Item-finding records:
+ + + + + + +

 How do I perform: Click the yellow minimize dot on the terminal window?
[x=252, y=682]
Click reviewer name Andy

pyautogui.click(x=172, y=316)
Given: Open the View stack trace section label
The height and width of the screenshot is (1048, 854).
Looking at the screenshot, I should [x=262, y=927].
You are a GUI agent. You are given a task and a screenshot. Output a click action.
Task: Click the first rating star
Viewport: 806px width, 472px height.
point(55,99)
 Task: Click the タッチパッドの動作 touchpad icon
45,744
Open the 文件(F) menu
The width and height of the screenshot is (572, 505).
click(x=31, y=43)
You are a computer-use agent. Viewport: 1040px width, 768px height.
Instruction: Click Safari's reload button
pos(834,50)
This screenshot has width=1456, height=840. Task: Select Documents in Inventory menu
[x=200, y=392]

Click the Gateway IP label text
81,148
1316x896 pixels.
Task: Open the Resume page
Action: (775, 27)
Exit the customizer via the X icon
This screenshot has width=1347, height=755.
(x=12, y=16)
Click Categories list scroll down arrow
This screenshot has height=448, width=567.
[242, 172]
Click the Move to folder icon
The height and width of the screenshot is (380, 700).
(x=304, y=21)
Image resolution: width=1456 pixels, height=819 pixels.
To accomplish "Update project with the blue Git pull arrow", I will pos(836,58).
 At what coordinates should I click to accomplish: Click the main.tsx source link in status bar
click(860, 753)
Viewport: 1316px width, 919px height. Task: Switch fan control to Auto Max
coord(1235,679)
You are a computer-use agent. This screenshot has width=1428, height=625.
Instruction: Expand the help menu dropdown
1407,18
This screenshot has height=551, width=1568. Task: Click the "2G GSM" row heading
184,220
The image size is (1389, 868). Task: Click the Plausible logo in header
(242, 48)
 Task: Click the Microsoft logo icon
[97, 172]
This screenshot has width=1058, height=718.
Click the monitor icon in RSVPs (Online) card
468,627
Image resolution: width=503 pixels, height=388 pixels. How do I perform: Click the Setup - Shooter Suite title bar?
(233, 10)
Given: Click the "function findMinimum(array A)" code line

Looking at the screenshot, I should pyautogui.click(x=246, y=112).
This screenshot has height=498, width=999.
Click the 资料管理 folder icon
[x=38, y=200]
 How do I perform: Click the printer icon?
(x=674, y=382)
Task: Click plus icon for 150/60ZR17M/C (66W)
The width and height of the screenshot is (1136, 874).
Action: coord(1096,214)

+ + + + + + +

■ Exercise task:
Place each line of the records, from their beginning through the line containing "(x=304, y=21)", into a JSON list of strings with one string per line, omitting blank lines.

■ Result of this task:
[
  " How do I perform: Click the yellow minimize dot on the terminal window?",
  "[x=252, y=682]",
  "Click reviewer name Andy",
  "pyautogui.click(x=172, y=316)",
  "Given: Open the View stack trace section label",
  "The height and width of the screenshot is (1048, 854).",
  "Looking at the screenshot, I should [x=262, y=927].",
  "You are a GUI agent. You are given a task and a screenshot. Output a click action.",
  "Task: Click the first rating star",
  "Viewport: 806px width, 472px height.",
  "point(55,99)",
  " Task: Click the タッチパッドの動作 touchpad icon",
  "45,744",
  "Open the 文件(F) menu",
  "The width and height of the screenshot is (572, 505).",
  "click(x=31, y=43)",
  "You are a computer-use agent. Viewport: 1040px width, 768px height.",
  "Instruction: Click Safari's reload button",
  "pos(834,50)",
  "This screenshot has width=1456, height=840. Task: Select Documents in Inventory menu",
  "[x=200, y=392]",
  "Click the Gateway IP label text",
  "81,148",
  "1316x896 pixels.",
  "Task: Open the Resume page",
  "Action: (775, 27)",
  "Exit the customizer via the X icon",
  "This screenshot has width=1347, height=755.",
  "(x=12, y=16)",
  "Click Categories list scroll down arrow",
  "This screenshot has height=448, width=567.",
  "[242, 172]",
  "Click the Move to folder icon",
  "The height and width of the screenshot is (380, 700).",
  "(x=304, y=21)"
]